Not everyone in the '00s gave up on the '90s. Indeed, one duo in Seattle continued the project as if there had never been a break or end to it. That duo was Common Market. On their two albums (Common Market and Tobacco Road) and EP (Black Patch War), producer Sabzi made '90s-style beats with almost no effort, and rapper RA Scion rocked these spacy, vibey, jazzy, blissed-out beats with a masterful sense of swing. On the track "Slow Cure" (from Tobacco Road), the duo reached something that can only be described as '90s hiphop perfection—it's a track that's up there with the best of the era's best: "93 'Til Infinity," "Leflaur Leflah Eshkoshka," "Masta I.C." After Common Market closed their doors in 2009, RA Scion joined forces with the producer MTK and released Victor Shade, a record that drew inspiration not from the '90s, but from the postmodern baroque pop that has Just Blaze as one of its defining and founding figures. Victor Shade was not bad, and MTK is a talented producer, but RA Scion is not the kind of rapper who is at home in MTK's big, bulky, brassy beats.
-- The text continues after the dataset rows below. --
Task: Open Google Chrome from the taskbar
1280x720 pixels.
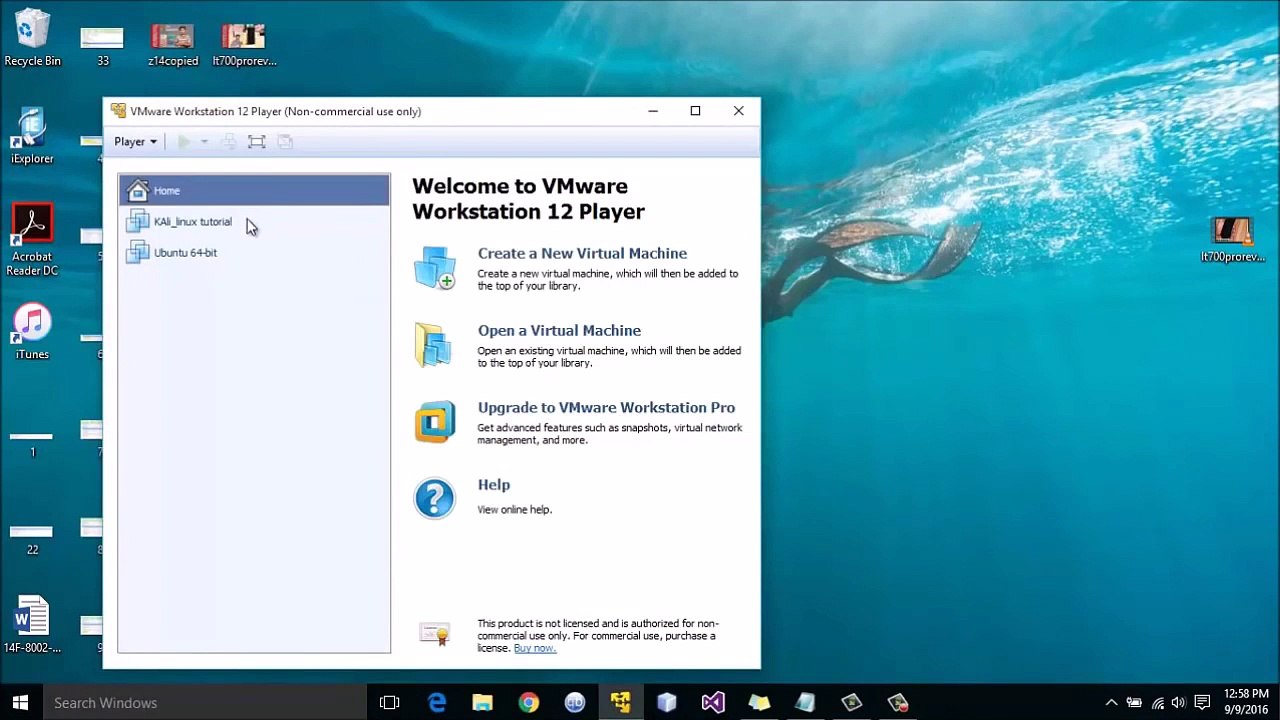Action: point(529,703)
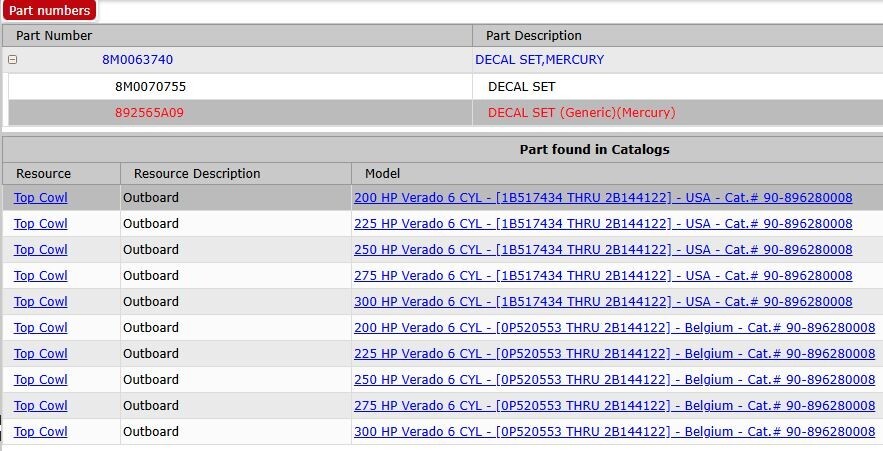Open 225 HP Verado Belgium model link
Viewport: 883px width, 451px height.
(x=614, y=354)
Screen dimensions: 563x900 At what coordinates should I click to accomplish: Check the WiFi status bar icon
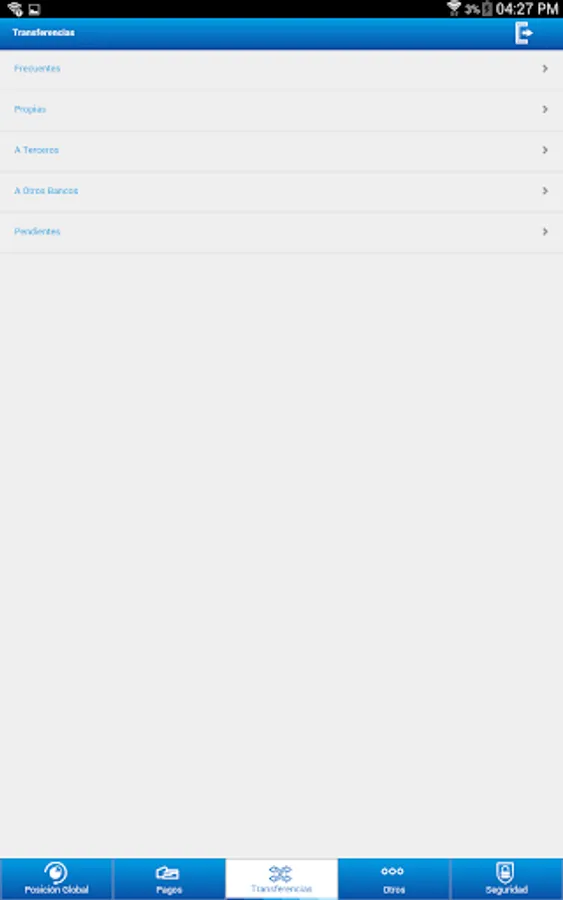tap(454, 8)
Last year, however, RA Scion released the EP Beg x Borrow x Steal, which indicated on its concluding track that the '90s were still on his mind. His latest CD, Adding to the Extra, marks his return to familiar ground.

The beats on Adding, which were produced by Todd Sykes (who is one half of Tacoma's City Hall), have all the elements of '90s hiphop: dreamy vibes, melancholy piano loops, ghostly horns, and roomy beats. You will not be disappointed by this album because RA Scion is at his best when swinging to that old and sometimes rusty "tink-tink-tink-tink" of boom-bap's hi-hat. Adding also features outstanding contributions from GMK (on "2nd Sight") and John Crown (on "Amalgam X"). It's already safe to say that RA Scion has released one of the best records of the year, successfully keeping the '90s alive and relevant in a period when much of hiphop lacks definition, direction, or any kind of artistic program.

But RA Scion is not the only one in our town mining and reformulating '90s beats. There is also Wizdumb, a producer who has worked with a number of hardcore underground rappers, released many mixtapes and remixes, and frequently performs at Vermillion Gallery. Whereas RA Scion continues the '90s movement as if it never ended, Wizdumb is an archaeologist in the ruins of its beauty. His work recalls that scene in the video for the Roots' "Concerto of the Desperado": As Black Thought raps, a group of men dig in the ground with their hands and unearth mics, mixers, and turntables from another era. Wizdumb's beats not only sound more found than made (I say this as a compliment of the highest order—hiphop is not about making, but remaking, mining, crate digging), but his almost scientific commitment to analog equipment and scratchy vinyl records reinforces the archaeological feel of his albums, the most recent of which is Basementality. While listening to this excellent record—which contains 23 tracks and features a constellation of excellent rappers (Dem One, Def Dee, Jonny Details, Big X, and Wizdumb himself)—one imagines it was funded by a research institution that green-lighted a grant proposal that stated this as one of its objectives: Wizdumb will locate the most exquisitely melancholy piano loops of 1990s-era hiphop. On tracks such as "The Listen" and "Kittykittykitty," that objective was clearly achieved. Such are the pleasures of excavation. recommended

This article has been updated since its original publication.